## Task requirements:
Starting at the line containing "Identify the location" and ending at the last of the items, reproduce those lines with "screenshot" replaced by "image" and everything else unchanged. Omit the pictures from the output.

## Task input:
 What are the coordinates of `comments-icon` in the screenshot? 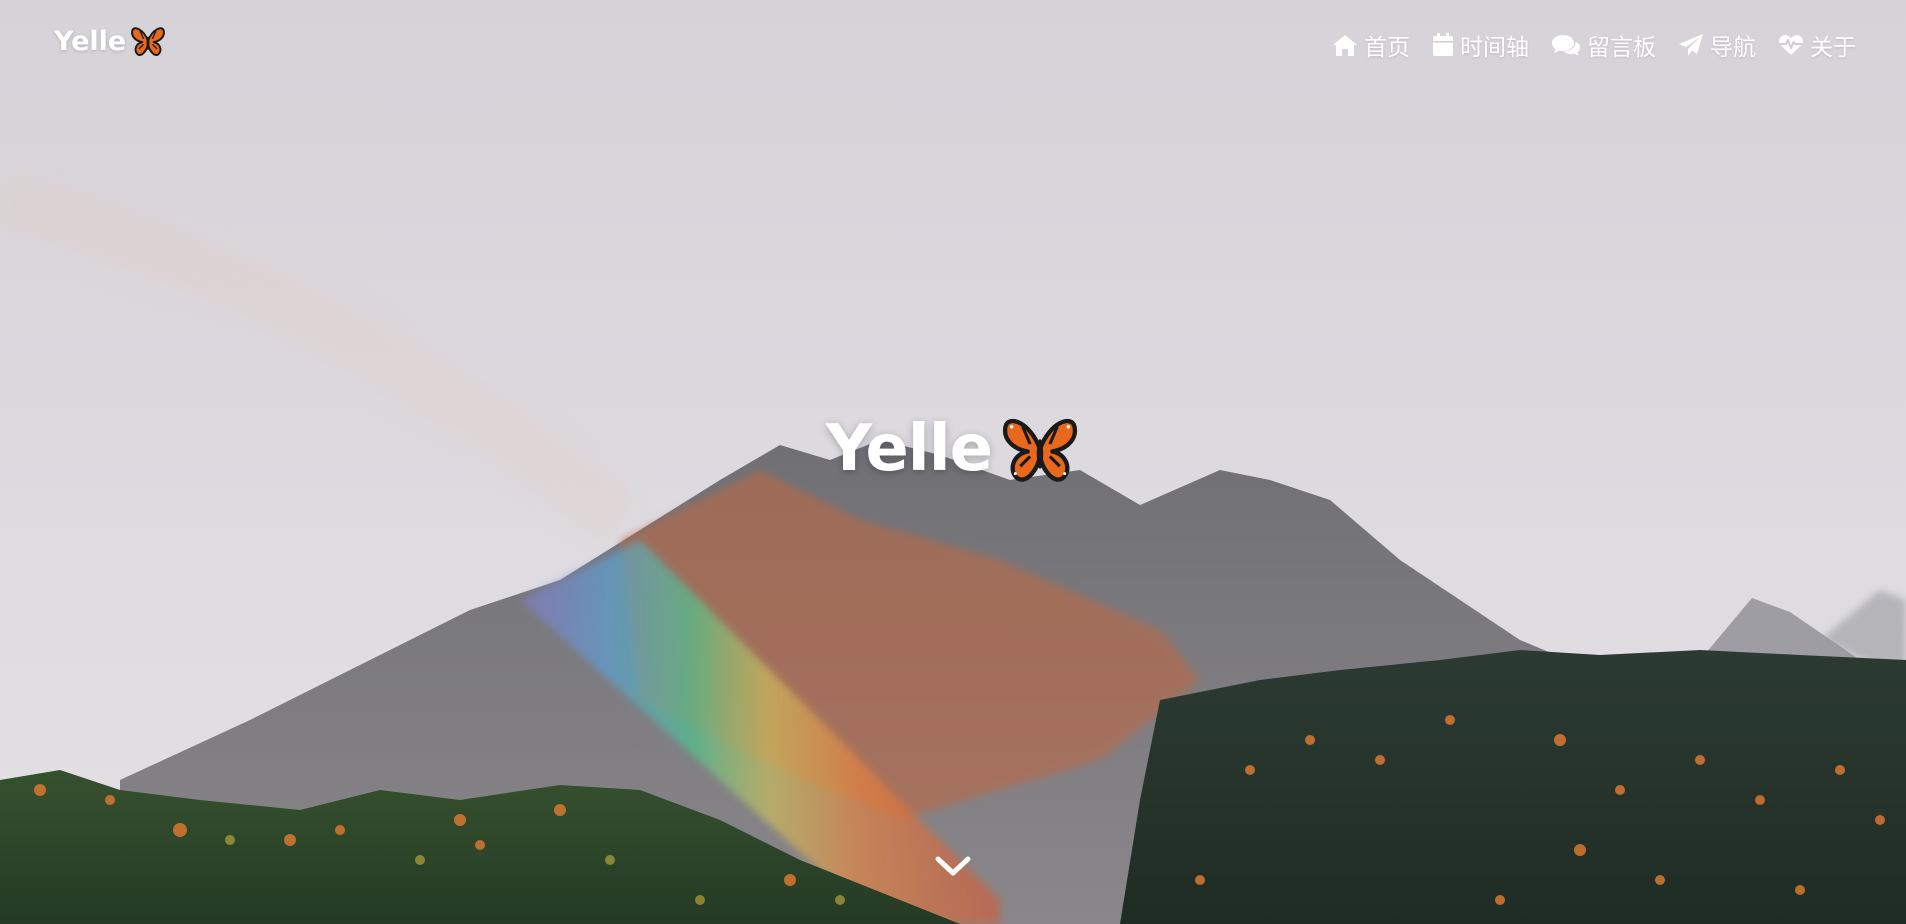 It's located at (1566, 46).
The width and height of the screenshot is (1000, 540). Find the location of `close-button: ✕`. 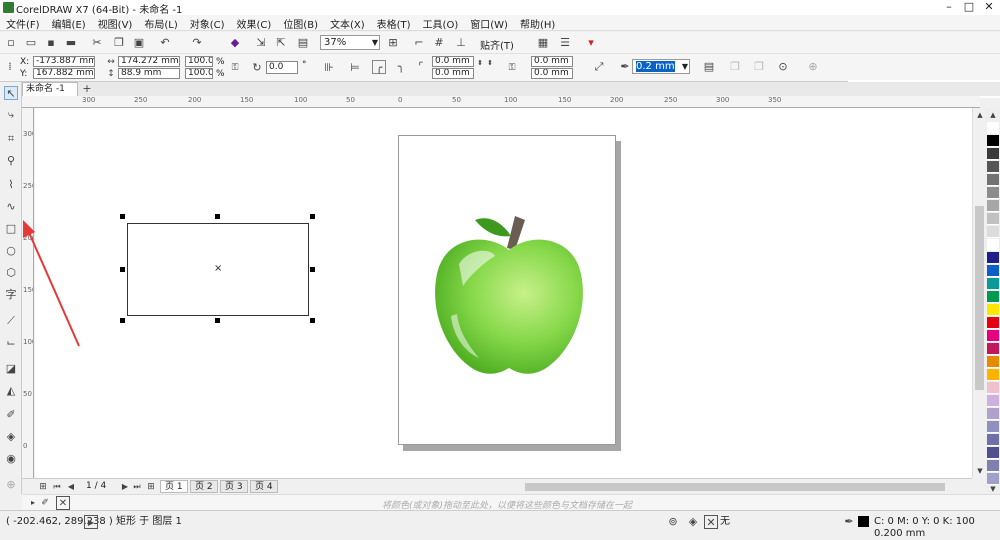

close-button: ✕ is located at coordinates (989, 8).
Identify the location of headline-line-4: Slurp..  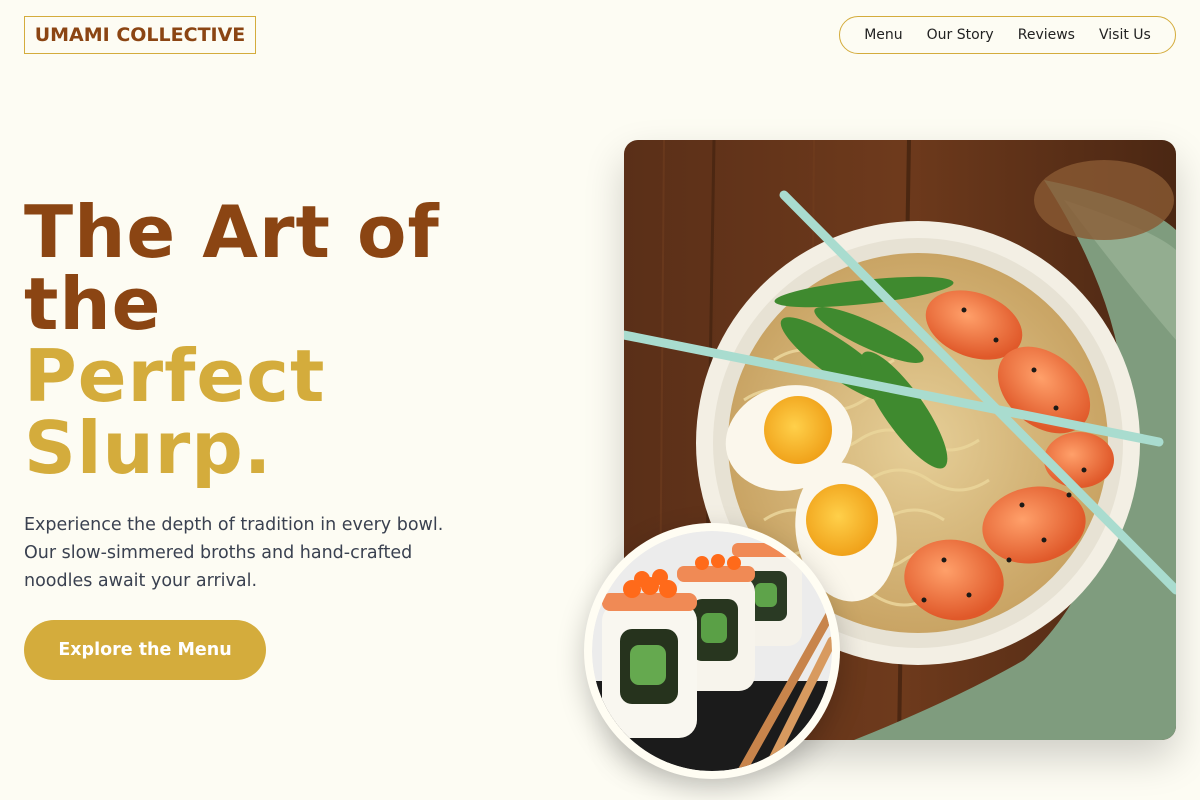
(148, 448).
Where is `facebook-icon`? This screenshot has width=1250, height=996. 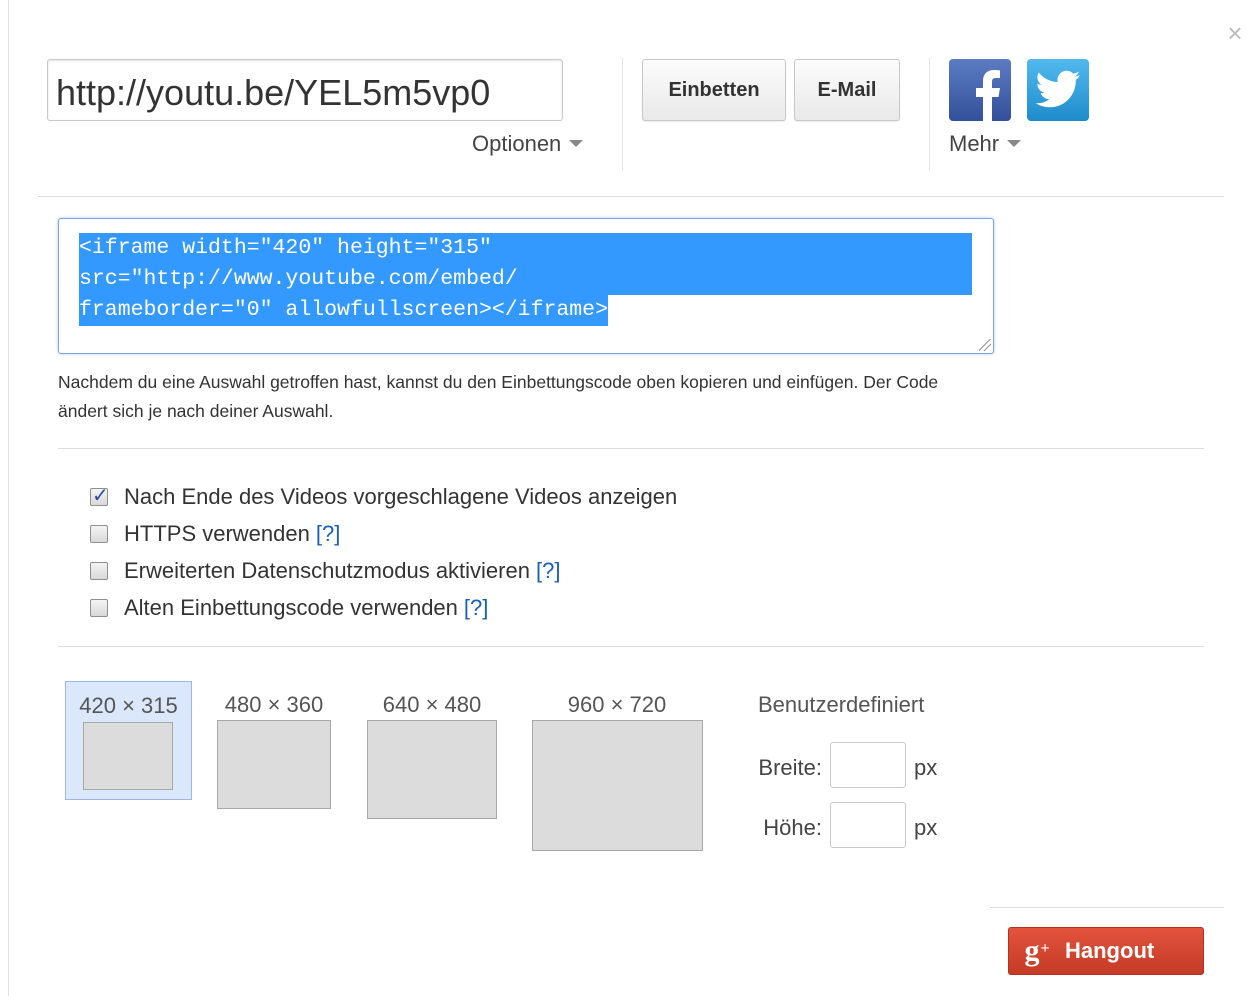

## Exercise output:
Identify the location of headline-line-4: Slurp..  
(148, 448).
Where is `facebook-icon`? This image has width=1250, height=996. 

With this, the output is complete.